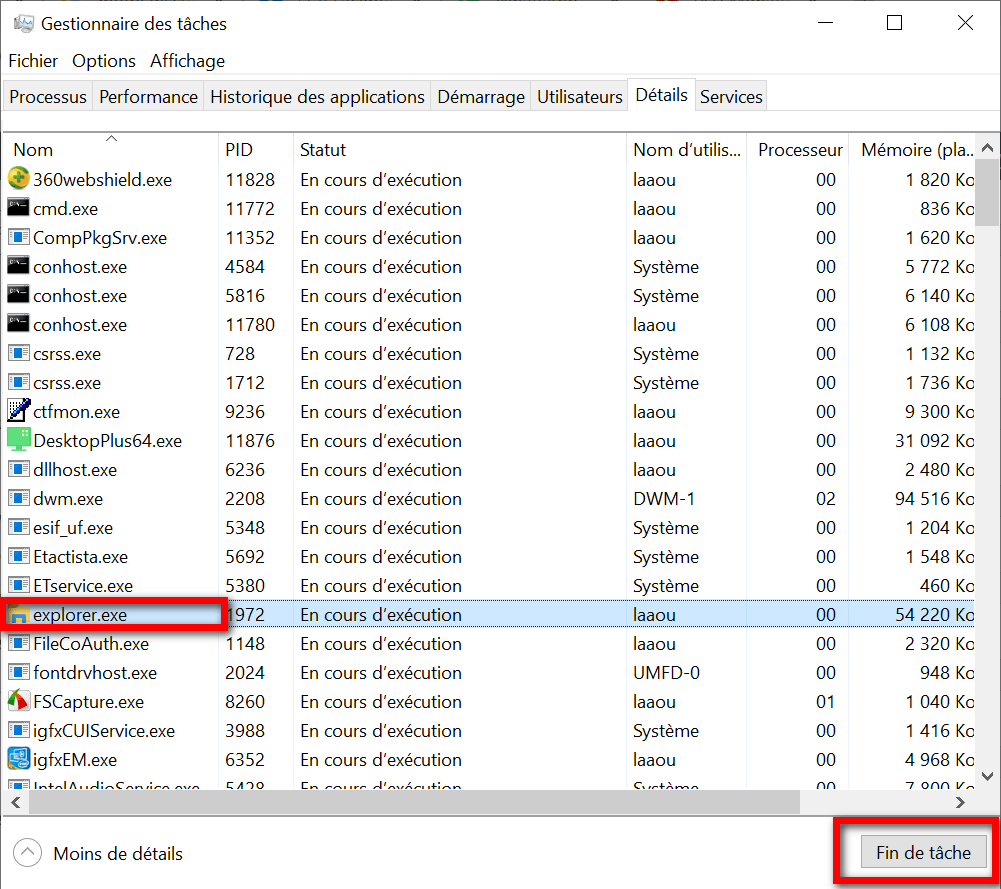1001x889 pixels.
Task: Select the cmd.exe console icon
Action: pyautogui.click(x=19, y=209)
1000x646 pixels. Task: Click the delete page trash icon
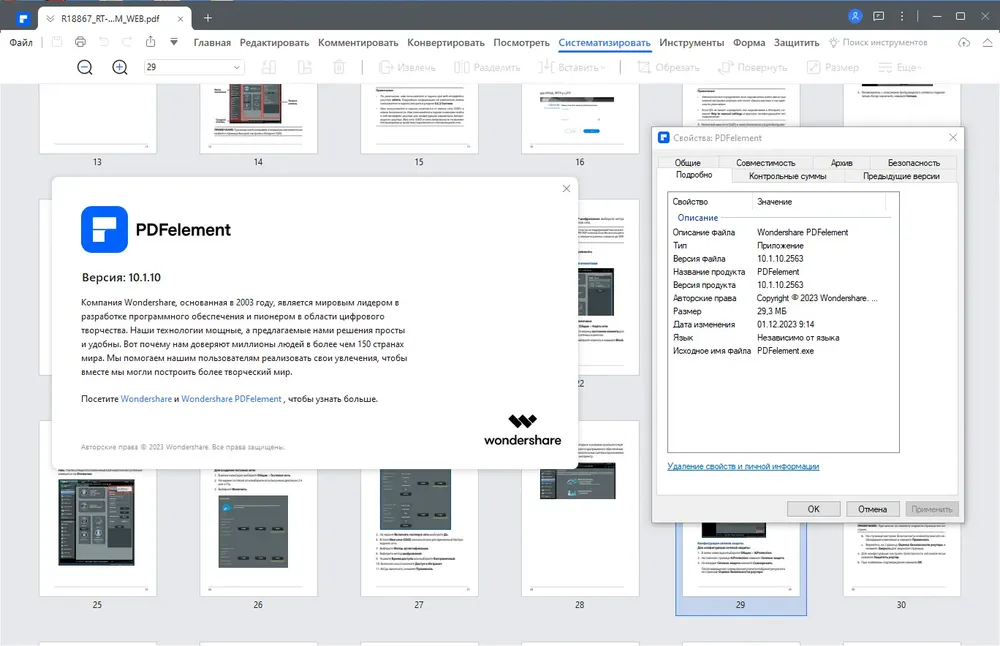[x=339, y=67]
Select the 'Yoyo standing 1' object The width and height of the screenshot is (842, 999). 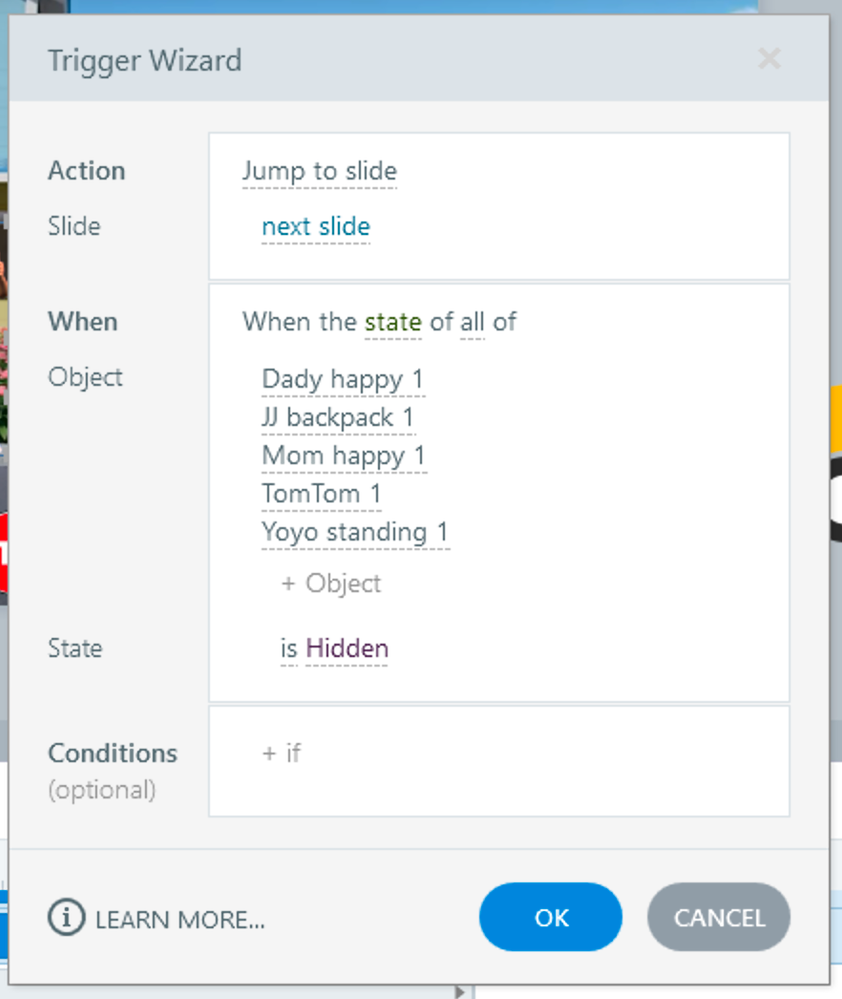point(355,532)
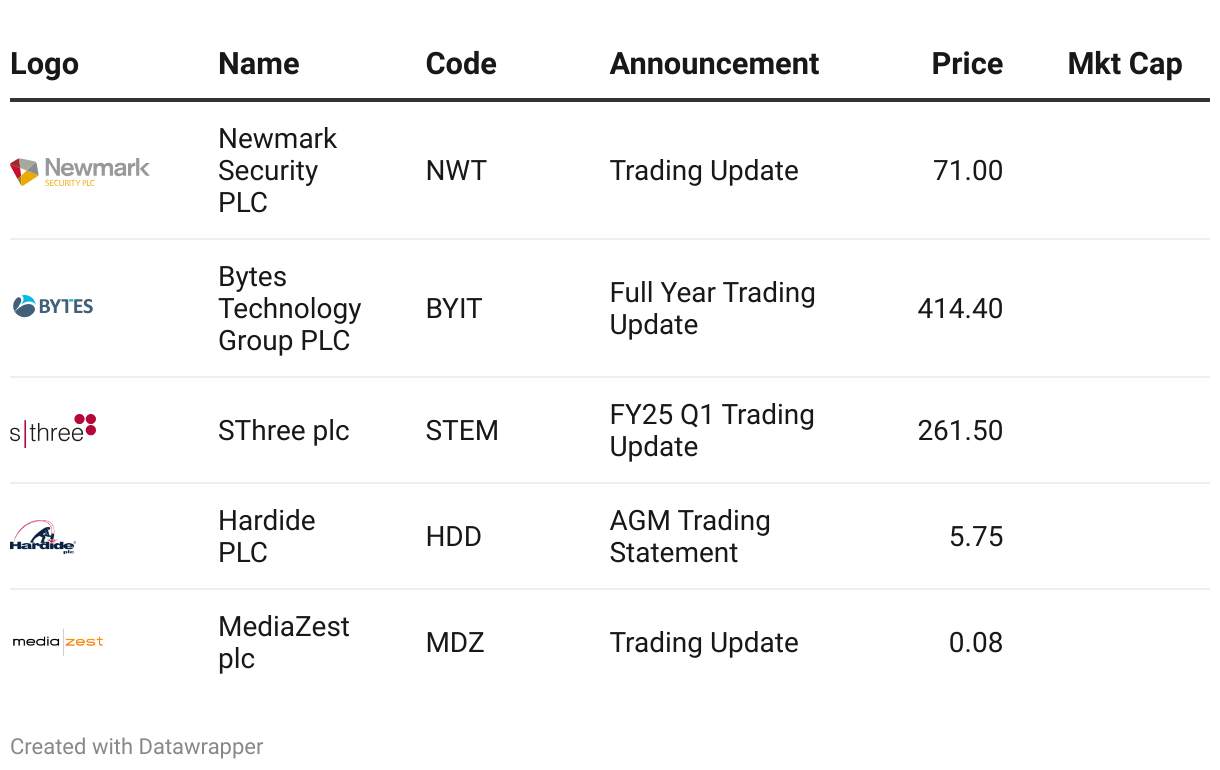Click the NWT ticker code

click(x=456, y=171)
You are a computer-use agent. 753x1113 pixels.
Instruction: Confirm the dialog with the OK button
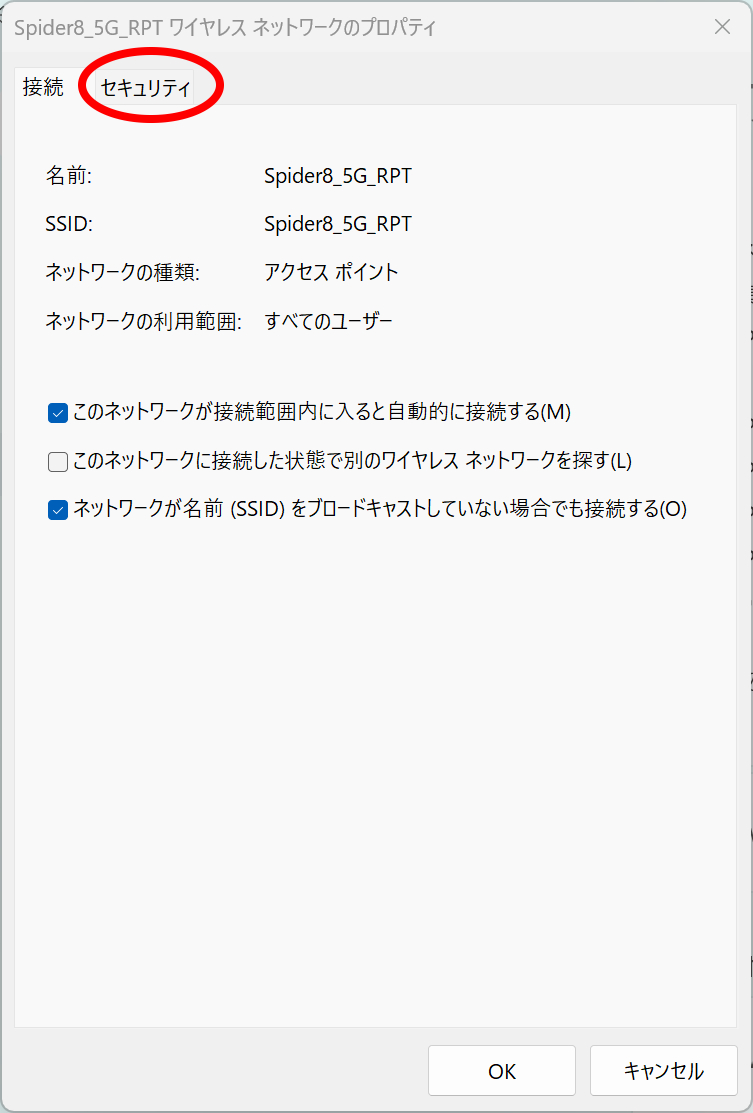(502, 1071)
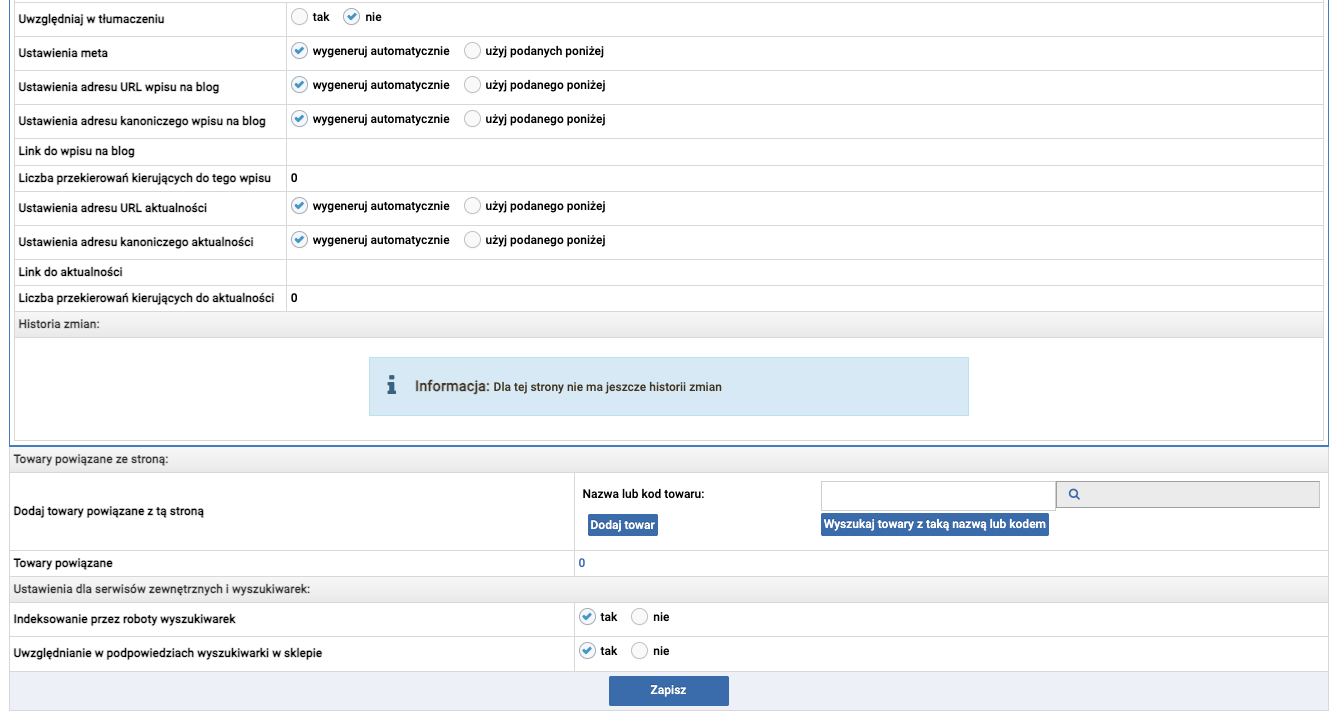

###

Task to complete: Produce an exact copy of the lines from the line containing "You are a computer-use" to the end of the material, both ends included, and omit every picture.

Task response:
You are a computer-use agent. 753x1113 pixels.
Instruction: Confirm the dialog with the OK button
(502, 1071)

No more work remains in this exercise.